Because the listing below is to be kept intact, restate all of it word for word.

- Data under study
Content starts
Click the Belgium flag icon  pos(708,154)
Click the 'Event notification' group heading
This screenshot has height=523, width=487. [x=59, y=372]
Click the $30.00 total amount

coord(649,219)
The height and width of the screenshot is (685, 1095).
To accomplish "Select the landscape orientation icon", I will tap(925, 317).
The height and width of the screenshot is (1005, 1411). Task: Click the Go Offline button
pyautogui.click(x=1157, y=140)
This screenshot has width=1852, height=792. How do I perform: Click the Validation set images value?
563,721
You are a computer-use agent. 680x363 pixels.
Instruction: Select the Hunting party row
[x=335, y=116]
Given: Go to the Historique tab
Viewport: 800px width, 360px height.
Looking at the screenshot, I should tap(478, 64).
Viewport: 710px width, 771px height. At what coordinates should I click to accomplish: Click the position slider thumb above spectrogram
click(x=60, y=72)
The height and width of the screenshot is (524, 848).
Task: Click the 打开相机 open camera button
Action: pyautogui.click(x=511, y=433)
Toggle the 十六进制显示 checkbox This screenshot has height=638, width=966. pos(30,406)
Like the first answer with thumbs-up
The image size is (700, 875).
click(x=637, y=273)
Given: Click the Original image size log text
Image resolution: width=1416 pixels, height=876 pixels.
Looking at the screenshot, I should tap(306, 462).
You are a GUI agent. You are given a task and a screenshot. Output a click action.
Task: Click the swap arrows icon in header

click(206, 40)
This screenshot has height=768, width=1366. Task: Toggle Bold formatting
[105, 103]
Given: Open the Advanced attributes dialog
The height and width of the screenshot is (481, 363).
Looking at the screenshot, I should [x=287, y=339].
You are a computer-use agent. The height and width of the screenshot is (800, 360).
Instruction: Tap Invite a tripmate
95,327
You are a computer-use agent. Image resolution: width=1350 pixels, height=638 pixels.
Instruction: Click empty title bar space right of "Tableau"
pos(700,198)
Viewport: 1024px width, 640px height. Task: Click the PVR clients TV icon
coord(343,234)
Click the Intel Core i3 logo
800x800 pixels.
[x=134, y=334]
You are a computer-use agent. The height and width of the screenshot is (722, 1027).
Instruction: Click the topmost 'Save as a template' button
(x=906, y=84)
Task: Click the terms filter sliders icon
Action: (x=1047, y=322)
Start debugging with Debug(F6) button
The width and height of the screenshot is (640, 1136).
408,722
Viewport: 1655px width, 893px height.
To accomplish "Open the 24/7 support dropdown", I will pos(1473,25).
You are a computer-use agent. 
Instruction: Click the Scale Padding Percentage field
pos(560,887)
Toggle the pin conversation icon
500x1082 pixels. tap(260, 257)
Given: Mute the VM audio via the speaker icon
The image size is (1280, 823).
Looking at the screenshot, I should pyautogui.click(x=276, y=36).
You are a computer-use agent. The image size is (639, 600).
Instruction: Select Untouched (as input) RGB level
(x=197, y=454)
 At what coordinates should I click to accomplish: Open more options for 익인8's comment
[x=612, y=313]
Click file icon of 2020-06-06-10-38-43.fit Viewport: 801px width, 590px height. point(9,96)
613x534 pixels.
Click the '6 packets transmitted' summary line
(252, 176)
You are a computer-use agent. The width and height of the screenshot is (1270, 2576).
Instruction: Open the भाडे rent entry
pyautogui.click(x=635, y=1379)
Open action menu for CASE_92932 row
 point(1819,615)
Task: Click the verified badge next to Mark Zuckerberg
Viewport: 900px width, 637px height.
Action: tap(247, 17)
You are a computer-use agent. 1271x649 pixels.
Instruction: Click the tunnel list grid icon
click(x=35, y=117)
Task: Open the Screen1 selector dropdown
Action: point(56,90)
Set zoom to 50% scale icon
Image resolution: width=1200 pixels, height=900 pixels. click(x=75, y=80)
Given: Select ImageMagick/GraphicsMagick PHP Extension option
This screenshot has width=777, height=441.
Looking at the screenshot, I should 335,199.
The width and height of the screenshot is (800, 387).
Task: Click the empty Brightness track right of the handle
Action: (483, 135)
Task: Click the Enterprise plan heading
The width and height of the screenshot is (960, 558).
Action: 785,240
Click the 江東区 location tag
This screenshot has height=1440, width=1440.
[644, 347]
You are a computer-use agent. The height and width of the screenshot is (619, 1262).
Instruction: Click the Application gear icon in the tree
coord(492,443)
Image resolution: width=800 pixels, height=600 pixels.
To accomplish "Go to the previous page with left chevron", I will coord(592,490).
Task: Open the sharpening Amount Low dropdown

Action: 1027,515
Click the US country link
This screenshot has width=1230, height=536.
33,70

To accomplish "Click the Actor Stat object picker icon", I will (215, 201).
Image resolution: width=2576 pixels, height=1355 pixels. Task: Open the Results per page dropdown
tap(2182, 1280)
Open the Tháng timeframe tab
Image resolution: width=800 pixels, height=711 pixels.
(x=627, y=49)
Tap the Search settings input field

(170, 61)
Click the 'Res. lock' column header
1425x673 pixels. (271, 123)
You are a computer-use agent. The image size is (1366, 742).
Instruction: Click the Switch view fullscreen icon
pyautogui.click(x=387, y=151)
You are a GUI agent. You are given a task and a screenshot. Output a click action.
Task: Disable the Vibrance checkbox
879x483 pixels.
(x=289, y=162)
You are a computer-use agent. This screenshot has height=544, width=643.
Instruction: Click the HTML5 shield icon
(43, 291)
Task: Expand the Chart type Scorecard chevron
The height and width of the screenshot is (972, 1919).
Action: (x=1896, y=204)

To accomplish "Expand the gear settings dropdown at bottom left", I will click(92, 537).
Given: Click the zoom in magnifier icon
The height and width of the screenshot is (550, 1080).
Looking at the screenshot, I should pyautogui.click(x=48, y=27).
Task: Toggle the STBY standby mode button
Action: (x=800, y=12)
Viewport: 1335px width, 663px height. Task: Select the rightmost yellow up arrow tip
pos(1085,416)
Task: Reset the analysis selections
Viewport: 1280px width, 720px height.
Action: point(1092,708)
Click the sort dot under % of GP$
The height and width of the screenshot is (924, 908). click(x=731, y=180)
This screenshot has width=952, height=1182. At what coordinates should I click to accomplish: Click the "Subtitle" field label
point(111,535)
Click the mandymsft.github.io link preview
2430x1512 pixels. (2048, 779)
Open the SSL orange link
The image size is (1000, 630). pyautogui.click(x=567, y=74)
Content ends
- Answer space
Click the Belgium flag icon  pos(708,154)
Click the 'Event notification' group heading
This screenshot has height=523, width=487. [x=59, y=372]
Click the $30.00 total amount

coord(649,219)
The height and width of the screenshot is (685, 1095).
To accomplish "Select the landscape orientation icon", I will tap(925, 317).
The height and width of the screenshot is (1005, 1411). Task: Click the Go Offline button
pyautogui.click(x=1157, y=140)
This screenshot has width=1852, height=792. How do I perform: Click the Validation set images value?
563,721
You are a computer-use agent. 680x363 pixels.
Instruction: Select the Hunting party row
[x=335, y=116]
Given: Go to the Historique tab
Viewport: 800px width, 360px height.
Looking at the screenshot, I should tap(478, 64).
Viewport: 710px width, 771px height. At what coordinates should I click to accomplish: Click the position slider thumb above spectrogram
click(x=60, y=72)
The height and width of the screenshot is (524, 848).
Task: Click the 打开相机 open camera button
Action: pyautogui.click(x=511, y=433)
Toggle the 十六进制显示 checkbox This screenshot has height=638, width=966. pos(30,406)
Like the first answer with thumbs-up
The image size is (700, 875).
click(x=637, y=273)
Given: Click the Original image size log text
Image resolution: width=1416 pixels, height=876 pixels.
Looking at the screenshot, I should tap(306, 462).
You are a GUI agent. You are given a task and a screenshot. Output a click action.
Task: Click the swap arrows icon in header

click(206, 40)
This screenshot has height=768, width=1366. Task: Toggle Bold formatting
[105, 103]
Given: Open the Advanced attributes dialog
The height and width of the screenshot is (481, 363).
Looking at the screenshot, I should [x=287, y=339].
You are a computer-use agent. The height and width of the screenshot is (800, 360).
Instruction: Tap Invite a tripmate
95,327
You are a computer-use agent. Image resolution: width=1350 pixels, height=638 pixels.
Instruction: Click empty title bar space right of "Tableau"
pos(700,198)
Viewport: 1024px width, 640px height. Task: Click the PVR clients TV icon
coord(343,234)
Click the Intel Core i3 logo
800x800 pixels.
[x=134, y=334]
You are a computer-use agent. The height and width of the screenshot is (722, 1027).
Instruction: Click the topmost 'Save as a template' button
(x=906, y=84)
Task: Click the terms filter sliders icon
Action: (x=1047, y=322)
Start debugging with Debug(F6) button
The width and height of the screenshot is (640, 1136).
408,722
Viewport: 1655px width, 893px height.
To accomplish "Open the 24/7 support dropdown", I will pos(1473,25).
You are a computer-use agent. 
Instruction: Click the Scale Padding Percentage field
pos(560,887)
Toggle the pin conversation icon
500x1082 pixels. tap(260, 257)
Given: Mute the VM audio via the speaker icon
The image size is (1280, 823).
Looking at the screenshot, I should pyautogui.click(x=276, y=36).
You are a computer-use agent. The image size is (639, 600).
Instruction: Select Untouched (as input) RGB level
(x=197, y=454)
 At what coordinates should I click to accomplish: Open more options for 익인8's comment
[x=612, y=313]
Click file icon of 2020-06-06-10-38-43.fit Viewport: 801px width, 590px height. point(9,96)
613x534 pixels.
Click the '6 packets transmitted' summary line
(252, 176)
You are a computer-use agent. The width and height of the screenshot is (1270, 2576).
Instruction: Open the भाडे rent entry
pyautogui.click(x=635, y=1379)
Open action menu for CASE_92932 row
 point(1819,615)
Task: Click the verified badge next to Mark Zuckerberg
Viewport: 900px width, 637px height.
Action: tap(247, 17)
You are a computer-use agent. 1271x649 pixels.
Instruction: Click the tunnel list grid icon
click(x=35, y=117)
Task: Open the Screen1 selector dropdown
Action: point(56,90)
Set zoom to 50% scale icon
Image resolution: width=1200 pixels, height=900 pixels. click(x=75, y=80)
Given: Select ImageMagick/GraphicsMagick PHP Extension option
This screenshot has width=777, height=441.
Looking at the screenshot, I should 335,199.
The width and height of the screenshot is (800, 387).
Task: Click the empty Brightness track right of the handle
Action: (483, 135)
Task: Click the Enterprise plan heading
The width and height of the screenshot is (960, 558).
Action: 785,240
Click the 江東区 location tag
This screenshot has height=1440, width=1440.
[644, 347]
You are a computer-use agent. The height and width of the screenshot is (619, 1262).
Instruction: Click the Application gear icon in the tree
coord(492,443)
Image resolution: width=800 pixels, height=600 pixels.
To accomplish "Go to the previous page with left chevron", I will coord(592,490).
Task: Open the sharpening Amount Low dropdown

Action: 1027,515
Click the US country link
This screenshot has width=1230, height=536.
33,70

To accomplish "Click the Actor Stat object picker icon", I will (215, 201).
Image resolution: width=2576 pixels, height=1355 pixels. Task: Open the Results per page dropdown
tap(2182, 1280)
Open the Tháng timeframe tab
Image resolution: width=800 pixels, height=711 pixels.
(x=627, y=49)
Tap the Search settings input field

(170, 61)
Click the 'Res. lock' column header
1425x673 pixels. (271, 123)
You are a computer-use agent. The image size is (1366, 742).
Instruction: Click the Switch view fullscreen icon
pyautogui.click(x=387, y=151)
You are a GUI agent. You are given a task and a screenshot. Output a click action.
Task: Disable the Vibrance checkbox
879x483 pixels.
(x=289, y=162)
You are a computer-use agent. This screenshot has height=544, width=643.
Instruction: Click the HTML5 shield icon
(43, 291)
Task: Expand the Chart type Scorecard chevron
The height and width of the screenshot is (972, 1919).
Action: (x=1896, y=204)

To accomplish "Expand the gear settings dropdown at bottom left", I will click(92, 537).
Given: Click the zoom in magnifier icon
The height and width of the screenshot is (550, 1080).
Looking at the screenshot, I should pyautogui.click(x=48, y=27).
Task: Toggle the STBY standby mode button
Action: (x=800, y=12)
Viewport: 1335px width, 663px height. Task: Select the rightmost yellow up arrow tip
pos(1085,416)
Task: Reset the analysis selections
Viewport: 1280px width, 720px height.
Action: point(1092,708)
Click the sort dot under % of GP$
The height and width of the screenshot is (924, 908). click(x=731, y=180)
This screenshot has width=952, height=1182. At what coordinates should I click to accomplish: Click the "Subtitle" field label
point(111,535)
Click the mandymsft.github.io link preview
2430x1512 pixels. (2048, 779)
Open the SSL orange link
The image size is (1000, 630). pyautogui.click(x=567, y=74)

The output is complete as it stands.